Educating, not selling. There are few things as annoying as downloading a “white paper” only to find that it’s little more than a sales brochure. It’s even worse if the content is gated. Good content doesn’t need to overtly sell in order to be effective. Instead, educate readers by discussing the problem, offering potential solutions (not just your own), and highlighting peers who successfully tackled the issue.

Generating, not rehashing. If you plan to add to the conversation, take time to generate original content. This can include forecasts, surveys, studies, research and data that belongs to your company. We worked with a lead generation firm to create an infographic based on their calling data which showed by industry how many calls it took to generate an appointment, the best time and day to set an appointment, and the prospect title most likely to agree to an appointment. This was new and very valuable information for the industry.

Having an informed opinion. Company leaders can add value to a conversation by understanding the industry, current events and trends. In fact, some of the most successful content pieces we’ve developed have been trend forecasts. In addition to adding thought leadership to content pieces, knowledgeable company leaders can become go-to sources for industry reporters looking for commentary or background on a topic.

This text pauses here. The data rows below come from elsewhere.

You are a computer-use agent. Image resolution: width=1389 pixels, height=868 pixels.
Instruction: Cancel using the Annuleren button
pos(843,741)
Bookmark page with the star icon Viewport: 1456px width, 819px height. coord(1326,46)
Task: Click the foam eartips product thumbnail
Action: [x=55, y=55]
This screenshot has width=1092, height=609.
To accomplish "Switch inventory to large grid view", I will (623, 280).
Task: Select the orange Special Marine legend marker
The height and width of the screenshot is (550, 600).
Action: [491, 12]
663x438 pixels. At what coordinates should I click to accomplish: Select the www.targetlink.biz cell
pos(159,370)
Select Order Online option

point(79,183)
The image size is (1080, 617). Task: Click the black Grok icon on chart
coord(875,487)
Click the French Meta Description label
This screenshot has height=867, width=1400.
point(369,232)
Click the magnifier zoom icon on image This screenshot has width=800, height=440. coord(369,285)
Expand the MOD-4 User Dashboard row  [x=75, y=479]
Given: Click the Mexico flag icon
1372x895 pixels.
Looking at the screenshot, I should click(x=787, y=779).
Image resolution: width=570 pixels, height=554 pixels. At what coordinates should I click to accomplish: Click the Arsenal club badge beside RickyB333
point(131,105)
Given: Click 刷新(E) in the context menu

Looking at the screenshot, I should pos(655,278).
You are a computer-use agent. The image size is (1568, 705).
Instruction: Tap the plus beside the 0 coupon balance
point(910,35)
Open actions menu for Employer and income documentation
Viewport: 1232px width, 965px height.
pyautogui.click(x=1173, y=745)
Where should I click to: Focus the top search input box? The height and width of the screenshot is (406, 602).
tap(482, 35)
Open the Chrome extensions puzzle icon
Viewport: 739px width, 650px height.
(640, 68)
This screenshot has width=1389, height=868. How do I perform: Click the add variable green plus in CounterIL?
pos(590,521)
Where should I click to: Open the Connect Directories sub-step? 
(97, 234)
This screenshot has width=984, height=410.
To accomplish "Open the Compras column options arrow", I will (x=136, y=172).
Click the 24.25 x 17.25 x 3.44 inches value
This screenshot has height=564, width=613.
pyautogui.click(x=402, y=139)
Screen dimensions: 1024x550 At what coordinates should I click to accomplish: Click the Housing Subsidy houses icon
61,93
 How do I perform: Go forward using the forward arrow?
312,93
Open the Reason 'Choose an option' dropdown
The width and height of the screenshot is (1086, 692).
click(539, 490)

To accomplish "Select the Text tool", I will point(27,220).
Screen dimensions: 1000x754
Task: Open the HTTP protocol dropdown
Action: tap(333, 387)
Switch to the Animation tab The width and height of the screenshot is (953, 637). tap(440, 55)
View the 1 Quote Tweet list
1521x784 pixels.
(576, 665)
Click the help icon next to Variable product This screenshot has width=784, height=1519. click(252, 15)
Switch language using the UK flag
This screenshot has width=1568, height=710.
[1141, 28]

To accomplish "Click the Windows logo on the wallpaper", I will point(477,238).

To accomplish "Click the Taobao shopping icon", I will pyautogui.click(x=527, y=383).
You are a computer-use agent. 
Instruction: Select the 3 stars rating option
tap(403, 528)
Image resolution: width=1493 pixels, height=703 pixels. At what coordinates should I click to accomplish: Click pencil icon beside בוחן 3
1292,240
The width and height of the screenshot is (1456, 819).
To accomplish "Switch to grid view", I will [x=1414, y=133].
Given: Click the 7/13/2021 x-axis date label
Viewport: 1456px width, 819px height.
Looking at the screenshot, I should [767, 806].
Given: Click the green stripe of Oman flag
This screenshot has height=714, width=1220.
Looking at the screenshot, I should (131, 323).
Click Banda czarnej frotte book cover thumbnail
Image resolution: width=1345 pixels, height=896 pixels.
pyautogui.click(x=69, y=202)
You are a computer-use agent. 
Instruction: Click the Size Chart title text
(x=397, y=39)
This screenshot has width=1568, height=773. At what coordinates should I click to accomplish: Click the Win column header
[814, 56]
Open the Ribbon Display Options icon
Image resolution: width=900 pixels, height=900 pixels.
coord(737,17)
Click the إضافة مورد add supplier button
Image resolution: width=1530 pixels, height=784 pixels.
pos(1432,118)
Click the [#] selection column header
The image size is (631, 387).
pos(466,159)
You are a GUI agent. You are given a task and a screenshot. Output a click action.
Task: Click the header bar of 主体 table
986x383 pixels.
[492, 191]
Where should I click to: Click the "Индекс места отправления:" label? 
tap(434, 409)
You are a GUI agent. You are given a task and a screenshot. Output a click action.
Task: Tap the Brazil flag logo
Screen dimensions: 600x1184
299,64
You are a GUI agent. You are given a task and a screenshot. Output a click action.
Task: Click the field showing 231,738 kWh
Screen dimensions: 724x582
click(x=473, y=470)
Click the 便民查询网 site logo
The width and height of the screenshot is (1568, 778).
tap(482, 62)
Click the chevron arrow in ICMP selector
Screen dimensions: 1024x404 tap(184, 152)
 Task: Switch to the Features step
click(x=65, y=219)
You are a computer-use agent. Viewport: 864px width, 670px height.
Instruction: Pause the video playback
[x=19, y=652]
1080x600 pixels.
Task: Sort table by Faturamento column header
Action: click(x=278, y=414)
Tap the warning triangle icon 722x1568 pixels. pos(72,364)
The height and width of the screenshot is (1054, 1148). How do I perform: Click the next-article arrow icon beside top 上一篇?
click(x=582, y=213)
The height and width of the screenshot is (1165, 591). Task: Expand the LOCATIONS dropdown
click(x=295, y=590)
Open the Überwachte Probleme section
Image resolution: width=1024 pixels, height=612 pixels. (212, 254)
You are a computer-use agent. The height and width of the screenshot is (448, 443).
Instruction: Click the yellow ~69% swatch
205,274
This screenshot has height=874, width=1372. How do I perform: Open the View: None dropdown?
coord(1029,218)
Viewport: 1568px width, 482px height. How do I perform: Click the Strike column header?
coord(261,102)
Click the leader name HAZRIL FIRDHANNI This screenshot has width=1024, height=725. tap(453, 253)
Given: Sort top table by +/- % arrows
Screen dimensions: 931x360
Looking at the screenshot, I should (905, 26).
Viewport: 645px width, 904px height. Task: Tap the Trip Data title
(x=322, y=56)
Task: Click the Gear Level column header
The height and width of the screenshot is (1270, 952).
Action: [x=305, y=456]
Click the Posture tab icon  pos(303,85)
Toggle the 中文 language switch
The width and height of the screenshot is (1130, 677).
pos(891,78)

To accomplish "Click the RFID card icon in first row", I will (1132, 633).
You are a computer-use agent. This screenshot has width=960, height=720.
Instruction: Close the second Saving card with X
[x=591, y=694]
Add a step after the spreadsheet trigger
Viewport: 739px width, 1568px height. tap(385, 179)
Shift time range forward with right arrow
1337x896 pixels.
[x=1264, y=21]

Being media trained. If executives will be interviewed for their thought leadership, media training is imperative. A trained executive who is comfortable being interviewed will deliver an interview that will further your goals and will be valued by the reporter. While most interviews today happen by phone, media training should include videotaping responses and demeanor. This is becoming more important as reporters expand their channels to include podcasts and video casts.

Using journalistic rigor. Journalists are held to a high standard when reporting the news. They must have credible sources, practice impartiality and use sharp writing. All these qualities are necessary for good thought leadership. Since contributed blogs and byline articles are a good source of thought leadership, make sure articles are written to reporter standards and are turned in on time.

Thought leadership can be a cost-effective and successful marketing effort. All business leaders must do a better job of producing great content that builds confidence with prospective customers.